*Passage provided*:
According to the Cambridge study, businesses generated 1.4 per cent more revenue at the end of a six-month trial than they did at the start.
But when scientists compared the six-month window with a distinct and comparable half-year span they found the four-day work week saw an increase in revenue of 34.5 per cent.
A total of 61 British companies adopted a four day week for the second half of 2022, with almost 3,000 staff involved.
The trial, which was coordinated by the campaign group 4 Day Week Global and think tank Autonomy, found improved happiness and lower stress levels among the participating staff.
At least 56 businesses said they would continue with the four-day week, with 18 saying they will adopt the new policy permanently. Only three opted to scrap the scheme at the end of the pilot.
Campaigners are calling for MPs to enshrine the right to a four-day week in law after hailing the latest results as a “major breakthrough”.

*Data shown*:
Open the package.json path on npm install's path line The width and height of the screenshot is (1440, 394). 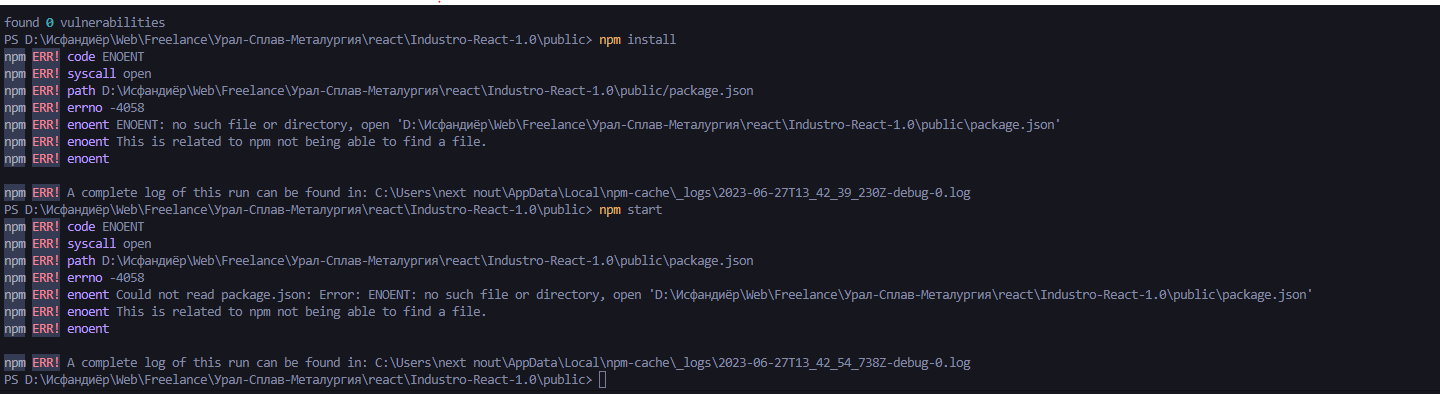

*What you will do*:
Repeat the four-day week passage word for word, starting at "But when scientists" and stopping after "of the pilot.". The material is unrelated to the four-day week passage and stands on its own.

*Worked answer*:
But when scientists compared the six-month window with a distinct and comparable half-year span they found the four-day work week saw an increase in revenue of 34.5 per cent.
A total of 61 British companies adopted a four day week for the second half of 2022, with almost 3,000 staff involved.
The trial, which was coordinated by the campaign group 4 Day Week Global and think tank Autonomy, found improved happiness and lower stress levels among the participating staff.
At least 56 businesses said they would continue with the four-day week, with 18 saying they will adopt the new policy permanently. Only three opted to scrap the scheme at the end of the pilot.